Nevertheless, SHE PERSISTS fam.
The thing about it is, my outlook about finance has been challenged ALL 2019 due to the simple fact that finance is PERSONAL. You can shape your money goals around what experts say all day, but sometimes, you’ve just got to look at what’s going on in your life and adjust accordingly.
As a person who has been super inconsistent, I wanted to share all the lessons I’ve learned about paying down debt over the years ANYHOW. Those who can’t do (consistently) sure can teach, right! It’s not for lack of trying – trust me. I’ve still paid off five other credit cards, paid off emergencies, rebuilt my emergency fund several times, cash flowed a semester of school, given when my heart saw fit (and where it shouldn’t have) and *almost* paid off a car.
For now, my car is no longer my smallest most-manageable debt and I’ve reorganized my debt snowball to start from smallest to largest AGAIN. I’m going into 2020 hoping for the best in the debt freedom journey, as well as the best in saving for a house. The reality of my life is that I’m about to be 30 and I want a house like I want chocolate cheesecake with strawberries on the side.
So, here are the steps I’m using to get back into the swing of my personal finance journey entering into these last few months and 2020.

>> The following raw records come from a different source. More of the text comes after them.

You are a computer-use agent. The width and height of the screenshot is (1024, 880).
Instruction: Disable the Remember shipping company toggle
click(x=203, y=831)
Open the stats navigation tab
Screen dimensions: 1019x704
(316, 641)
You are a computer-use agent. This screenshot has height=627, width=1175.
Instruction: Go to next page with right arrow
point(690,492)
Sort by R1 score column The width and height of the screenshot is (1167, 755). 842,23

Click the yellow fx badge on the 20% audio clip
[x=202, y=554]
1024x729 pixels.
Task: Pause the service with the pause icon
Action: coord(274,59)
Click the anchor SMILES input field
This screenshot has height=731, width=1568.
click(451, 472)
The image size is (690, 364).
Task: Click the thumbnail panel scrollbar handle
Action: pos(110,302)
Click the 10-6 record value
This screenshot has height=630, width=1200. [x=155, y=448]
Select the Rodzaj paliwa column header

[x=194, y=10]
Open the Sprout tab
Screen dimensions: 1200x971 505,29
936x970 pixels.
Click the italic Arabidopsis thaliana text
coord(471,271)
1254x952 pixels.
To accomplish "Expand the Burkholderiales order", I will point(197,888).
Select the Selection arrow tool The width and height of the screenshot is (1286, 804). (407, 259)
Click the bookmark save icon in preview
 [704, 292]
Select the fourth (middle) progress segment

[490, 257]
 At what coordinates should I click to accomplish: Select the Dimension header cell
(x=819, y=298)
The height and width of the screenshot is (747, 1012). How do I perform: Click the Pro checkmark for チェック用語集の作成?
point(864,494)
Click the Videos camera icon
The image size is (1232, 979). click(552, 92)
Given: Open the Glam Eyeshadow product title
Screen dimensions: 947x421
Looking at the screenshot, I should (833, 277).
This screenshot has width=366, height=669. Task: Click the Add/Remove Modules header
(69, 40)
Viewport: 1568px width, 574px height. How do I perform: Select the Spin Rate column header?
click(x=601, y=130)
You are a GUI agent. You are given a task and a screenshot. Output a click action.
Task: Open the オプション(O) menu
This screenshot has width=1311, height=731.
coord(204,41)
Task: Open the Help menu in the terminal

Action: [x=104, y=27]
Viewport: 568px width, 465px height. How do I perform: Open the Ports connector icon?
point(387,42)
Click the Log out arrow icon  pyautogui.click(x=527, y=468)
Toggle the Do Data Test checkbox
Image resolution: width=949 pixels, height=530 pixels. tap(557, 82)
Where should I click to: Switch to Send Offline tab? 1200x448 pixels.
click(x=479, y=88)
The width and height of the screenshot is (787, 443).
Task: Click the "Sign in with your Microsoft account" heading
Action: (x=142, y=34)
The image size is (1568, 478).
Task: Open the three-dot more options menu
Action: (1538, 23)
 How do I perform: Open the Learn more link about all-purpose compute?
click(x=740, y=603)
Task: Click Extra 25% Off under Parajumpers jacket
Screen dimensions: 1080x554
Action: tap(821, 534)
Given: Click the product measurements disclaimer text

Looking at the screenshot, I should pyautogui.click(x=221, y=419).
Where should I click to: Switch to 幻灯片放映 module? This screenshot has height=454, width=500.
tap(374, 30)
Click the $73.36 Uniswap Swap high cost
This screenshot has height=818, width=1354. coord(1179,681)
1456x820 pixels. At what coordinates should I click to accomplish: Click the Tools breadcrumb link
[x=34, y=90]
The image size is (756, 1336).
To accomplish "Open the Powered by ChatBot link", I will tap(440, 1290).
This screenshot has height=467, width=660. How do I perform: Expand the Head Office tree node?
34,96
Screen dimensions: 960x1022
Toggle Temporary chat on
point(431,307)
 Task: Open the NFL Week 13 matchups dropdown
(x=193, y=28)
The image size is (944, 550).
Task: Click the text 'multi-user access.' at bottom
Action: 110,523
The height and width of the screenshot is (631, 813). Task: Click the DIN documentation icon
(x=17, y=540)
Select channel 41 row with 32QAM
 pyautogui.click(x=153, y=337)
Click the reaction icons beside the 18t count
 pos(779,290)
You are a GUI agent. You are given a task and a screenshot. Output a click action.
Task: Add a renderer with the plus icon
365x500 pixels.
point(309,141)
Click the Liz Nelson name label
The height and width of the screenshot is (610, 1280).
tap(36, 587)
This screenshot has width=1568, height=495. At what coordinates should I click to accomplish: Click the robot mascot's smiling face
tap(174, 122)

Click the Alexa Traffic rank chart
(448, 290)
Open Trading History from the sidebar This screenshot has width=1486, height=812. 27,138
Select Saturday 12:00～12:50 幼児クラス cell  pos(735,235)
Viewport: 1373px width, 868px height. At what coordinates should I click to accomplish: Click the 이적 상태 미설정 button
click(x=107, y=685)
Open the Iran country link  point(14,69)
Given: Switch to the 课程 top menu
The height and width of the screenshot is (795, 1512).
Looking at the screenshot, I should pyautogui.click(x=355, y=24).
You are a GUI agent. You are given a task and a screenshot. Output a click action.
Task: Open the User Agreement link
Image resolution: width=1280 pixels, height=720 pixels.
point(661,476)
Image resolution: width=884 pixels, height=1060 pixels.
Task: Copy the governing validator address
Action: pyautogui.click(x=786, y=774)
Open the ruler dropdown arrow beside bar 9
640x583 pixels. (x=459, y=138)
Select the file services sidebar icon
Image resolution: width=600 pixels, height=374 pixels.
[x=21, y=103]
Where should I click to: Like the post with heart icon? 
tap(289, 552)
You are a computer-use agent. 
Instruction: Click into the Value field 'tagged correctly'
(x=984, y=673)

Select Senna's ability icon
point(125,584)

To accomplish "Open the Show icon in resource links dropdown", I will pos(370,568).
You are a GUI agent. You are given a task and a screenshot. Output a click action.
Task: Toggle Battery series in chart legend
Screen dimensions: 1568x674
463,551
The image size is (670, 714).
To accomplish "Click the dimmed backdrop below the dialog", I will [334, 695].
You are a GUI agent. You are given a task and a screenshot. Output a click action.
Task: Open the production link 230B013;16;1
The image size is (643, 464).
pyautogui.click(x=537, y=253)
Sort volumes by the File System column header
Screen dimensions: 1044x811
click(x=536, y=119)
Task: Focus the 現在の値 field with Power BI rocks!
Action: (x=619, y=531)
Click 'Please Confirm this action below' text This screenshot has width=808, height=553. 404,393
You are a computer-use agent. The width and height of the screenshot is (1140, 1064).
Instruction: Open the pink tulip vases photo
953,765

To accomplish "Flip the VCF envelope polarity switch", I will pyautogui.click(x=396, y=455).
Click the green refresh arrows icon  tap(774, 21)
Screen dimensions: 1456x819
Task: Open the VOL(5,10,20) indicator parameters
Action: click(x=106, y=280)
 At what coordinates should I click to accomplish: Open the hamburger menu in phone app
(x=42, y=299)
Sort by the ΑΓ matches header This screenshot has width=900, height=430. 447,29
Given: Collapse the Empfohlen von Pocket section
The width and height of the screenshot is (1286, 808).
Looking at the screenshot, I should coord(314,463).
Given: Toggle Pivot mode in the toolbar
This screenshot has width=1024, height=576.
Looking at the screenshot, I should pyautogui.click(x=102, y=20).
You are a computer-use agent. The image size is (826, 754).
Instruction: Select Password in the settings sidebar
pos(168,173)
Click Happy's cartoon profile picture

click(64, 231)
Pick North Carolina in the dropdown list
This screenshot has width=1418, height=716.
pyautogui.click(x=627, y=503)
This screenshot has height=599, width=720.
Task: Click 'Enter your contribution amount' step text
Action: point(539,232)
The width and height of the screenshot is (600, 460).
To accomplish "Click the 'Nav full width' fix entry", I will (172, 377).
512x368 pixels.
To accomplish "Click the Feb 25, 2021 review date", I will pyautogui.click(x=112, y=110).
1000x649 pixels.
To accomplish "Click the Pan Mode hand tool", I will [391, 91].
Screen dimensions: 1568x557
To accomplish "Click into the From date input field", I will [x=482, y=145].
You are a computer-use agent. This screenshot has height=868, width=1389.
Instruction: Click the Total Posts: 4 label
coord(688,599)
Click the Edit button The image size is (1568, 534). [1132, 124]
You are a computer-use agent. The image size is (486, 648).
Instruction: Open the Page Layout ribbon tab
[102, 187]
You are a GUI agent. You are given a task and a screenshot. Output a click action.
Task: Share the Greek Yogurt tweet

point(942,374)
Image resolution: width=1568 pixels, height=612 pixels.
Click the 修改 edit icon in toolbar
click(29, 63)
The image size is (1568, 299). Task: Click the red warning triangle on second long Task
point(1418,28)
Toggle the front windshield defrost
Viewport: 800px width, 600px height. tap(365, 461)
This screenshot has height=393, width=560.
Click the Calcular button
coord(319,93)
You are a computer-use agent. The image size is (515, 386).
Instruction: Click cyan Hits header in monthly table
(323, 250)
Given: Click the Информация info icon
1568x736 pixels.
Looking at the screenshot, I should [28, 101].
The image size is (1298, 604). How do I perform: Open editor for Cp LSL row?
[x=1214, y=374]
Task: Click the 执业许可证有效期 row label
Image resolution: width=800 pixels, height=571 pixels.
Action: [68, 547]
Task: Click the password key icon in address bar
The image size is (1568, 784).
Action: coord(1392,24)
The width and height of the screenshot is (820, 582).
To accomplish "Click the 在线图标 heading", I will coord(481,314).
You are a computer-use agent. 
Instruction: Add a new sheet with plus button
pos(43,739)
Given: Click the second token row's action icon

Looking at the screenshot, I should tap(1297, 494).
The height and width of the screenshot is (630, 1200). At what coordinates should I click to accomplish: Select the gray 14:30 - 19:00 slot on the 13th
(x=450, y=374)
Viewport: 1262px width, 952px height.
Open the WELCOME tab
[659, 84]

#1 – Pray and get it together.
I know I can’t do it alone. Jesus is my best friend, my homie and my husband until He sends me a human stand-in. If I don’t pray and ask Him for guidance, I’ll be all over the place. This is going to be a tedious process built only for those strong enough to survive.In the “getting it together” spirit, I know roughly the exact amount of debt I have and the exact amount of money I bring into my account every month. I can’t know where I’m going until I know where I’ve been.
#2 – Count up the cost.
For which of you, intending to build a tower, sitteth not down first, and counteth the cost, whether he have sufficient to finish it? Luke 14:28
If I’m going to do this thing, I’m doing it informed. I’ve pulled my credit report to take note of all outstanding debts I owe according to reporting bureaus. I logged onto each account making sure they reflect what’s on the credit report, looked at interest rates and minimum payments of each. (If you have student loans, you know they sometimes have them all broken out into individual loans but lum the payment together. I made a note of each individual student loan. Tragic.)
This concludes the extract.